I stand by my estimate that women outdo men three to one easily, and there's a reason they do -- they're allowed (wrongly) to do so with no societal or peer consequences, and men (rightly) are mightily chastized and judged harshly by society when they do the same. Erego, more women do it.
Hands down, with people I know personally and others I interviewed at random for a story I wrote about divorce and child custody about 16 years ago, the person with physical custody CALLS THE SHOTS (and still does) most of the time with regard to schools, medical care, scheduling, and discipline. My educated guess is that your friend is experiencing difficulty for two reaons: she has a lousy lawyer and her ex-husband can afford to go to court with the meanest dog in town. She is the exception, not the rule -- most non-custodial parents, which are men, are too busy paying child support to be able to pay a lawyer to take the ex to court to quibble over questions like schools, scheduling, visitation, and discipline. The parent who has physical custody has far more to say than the one who doesn't. That's the reality, and it's the reason for a lot of the hostility that young males have for women.
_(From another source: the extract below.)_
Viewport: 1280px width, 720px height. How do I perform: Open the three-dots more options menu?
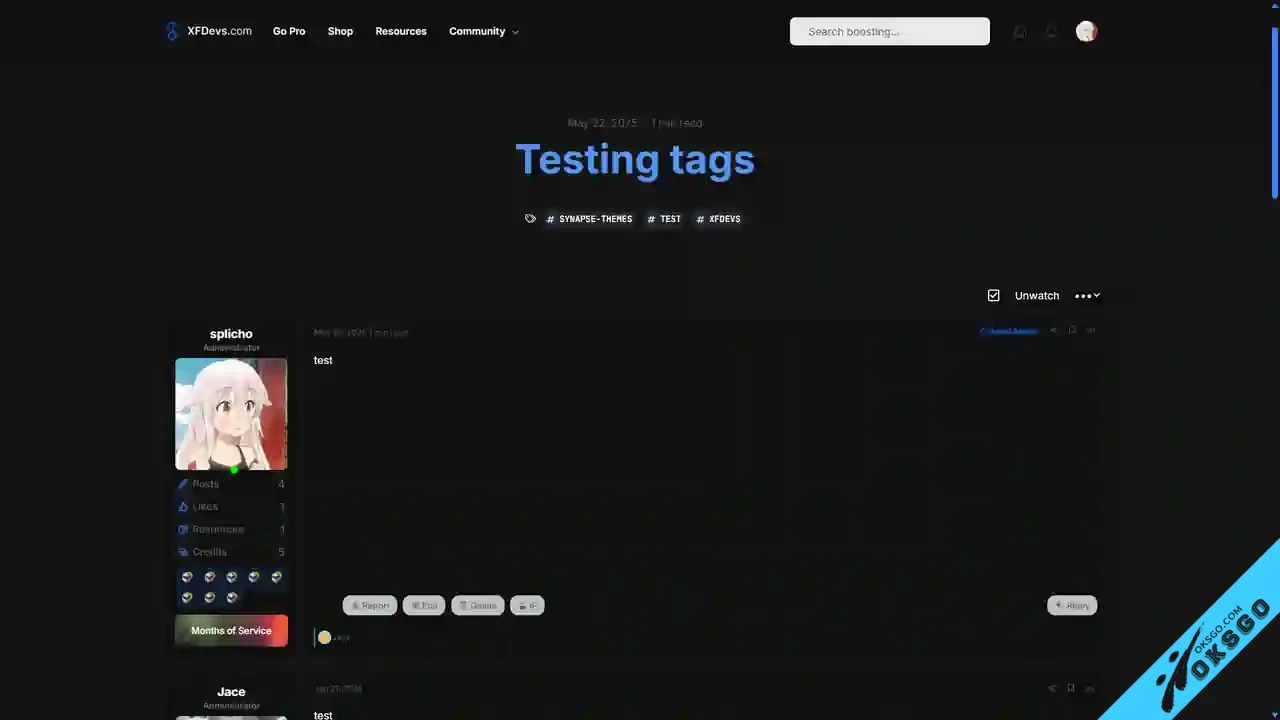click(x=1086, y=296)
Treat men like crap for 35 years, and there's bound to be a payback.
Here is what you typed in the first post:
You know, everytime I read something about a divorced dad going off his rocker and kidnapping his kids and killing himself and them, all I can think is: why is anyone surprised, except that it doesn't happen more often?
Then you talked about men being "disenfranchised". (Pardon me while I pause to laugh). ;-)
Here's what you typed in the next post:
In an environment that pushes people to the edge, it's necessary to UNDERSTAND without excusing the weak ones that go over the edge.
Then you compared men going over the edge, kidnapping their children, and becoming suicidal/homicidal to women with anorexia. While I "understand" how a woman might become anorexic, just as I "understand" how a man might "kidnap" his own children, or even how a depressed person might become suicidal, the only thing there is to "understand" about someone committing murder is that he/she was a POS to begin with.
That's why I tried to give you an out - by saying that maybe you misworded that line. But I guess you really meant it. Do you "understand" carjackers and rapists and burglars, too? Come on, now, you have to admit that part of your statement was over the top. All you have to do is take that part back! Everyone types something in a moment of passion here and there, and there's no harm in correcting your statement.
As for your experiences and observations, they are FAR different from my own. There's nothing more to discuss about that. We each view things through our own experiences and observations.
As I already stated again and again, a woman who breaks up a marriage should NOT be given primary custody. Primary custody should be given to the parent who did NOT cheat or abuse the other parent. Otherwise, primary custody SHOULD GO to the mother. If the parents never marry in the first place, the mother should be given primary custody. You're not going to change MY mind.
But we can have women having fun being knocked-up and then have the scot-free "right" to be financially supported by the source-o-fun for the rearing of that child for the next 18 years?
Have you ever carried a pregnancy and given birth? While it's a beautiful and wondrous experience, a memory that I will always treasure, "fun" is not what I'd call it. But, hey, maybe that's just me.